As recomendações do CNJ acima referidas terminam por admitir a existência desse déficit de implementação, o que, por si só já me parece positivo, uma vez que reconhecer o problema é um passo importante na busca por uma solução. Além disso, penso que o ato normativo do órgão de controle gera dois efeitos bastante interessantes: a) chamam a atenção dos membros do Judiciário, na qualidade de órgão de controle, para o dever de observar os tratados internacionais de direitos humanos; e b) reforçam a necessidade de seguir a jurisprudência da Corte Interamericana.

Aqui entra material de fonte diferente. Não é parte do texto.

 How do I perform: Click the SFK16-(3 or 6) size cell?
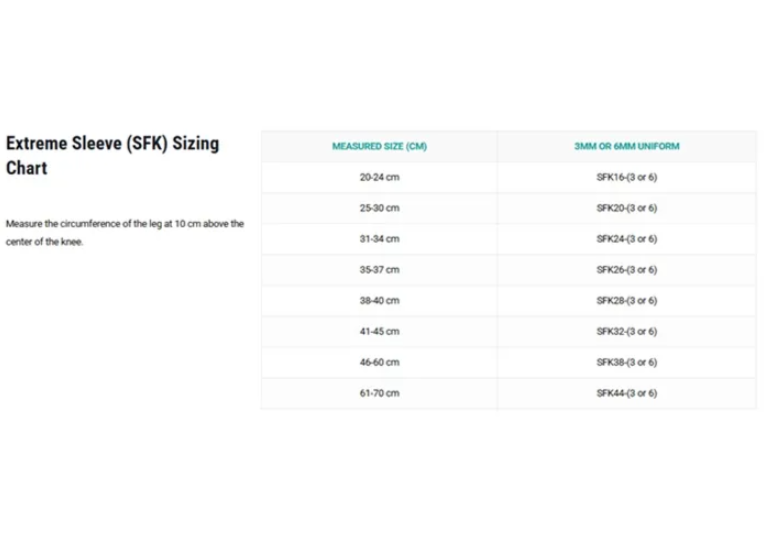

Esse segundo ponto merece uma atenção especial. É que a adequada aplicação das normas oriundas de tratados internacionais de direitos humanos exige que a atividade de controle de convencionalidade não se detenha ao texto do documento internacional, mas que utilize como paradigma a interpretação que foi dada pelo órgão a quem compete o controle de convencionalidade definitivo, no caso do sistema interamericano, a Corte Interamericana de Direitos Humanos.

Faz-se necessária, dessa forma, a construção de um diálogo entre as Cortes que realizam o controle de convencionalidade, a fim de evitar o que André de Carvalho Ramos[6] chamou de “truque de ilusionista”. Por meio desse artifício os Estados aceitam o teor dos documentos internacionais, mas, na prática, os descumprem, aplicando-os conforme seu próprio entendimento, e permitindo a existência de diversas “Convenções Americanas de Direitos Humanos”, cada órgão aplicador com a sua própria Convenção.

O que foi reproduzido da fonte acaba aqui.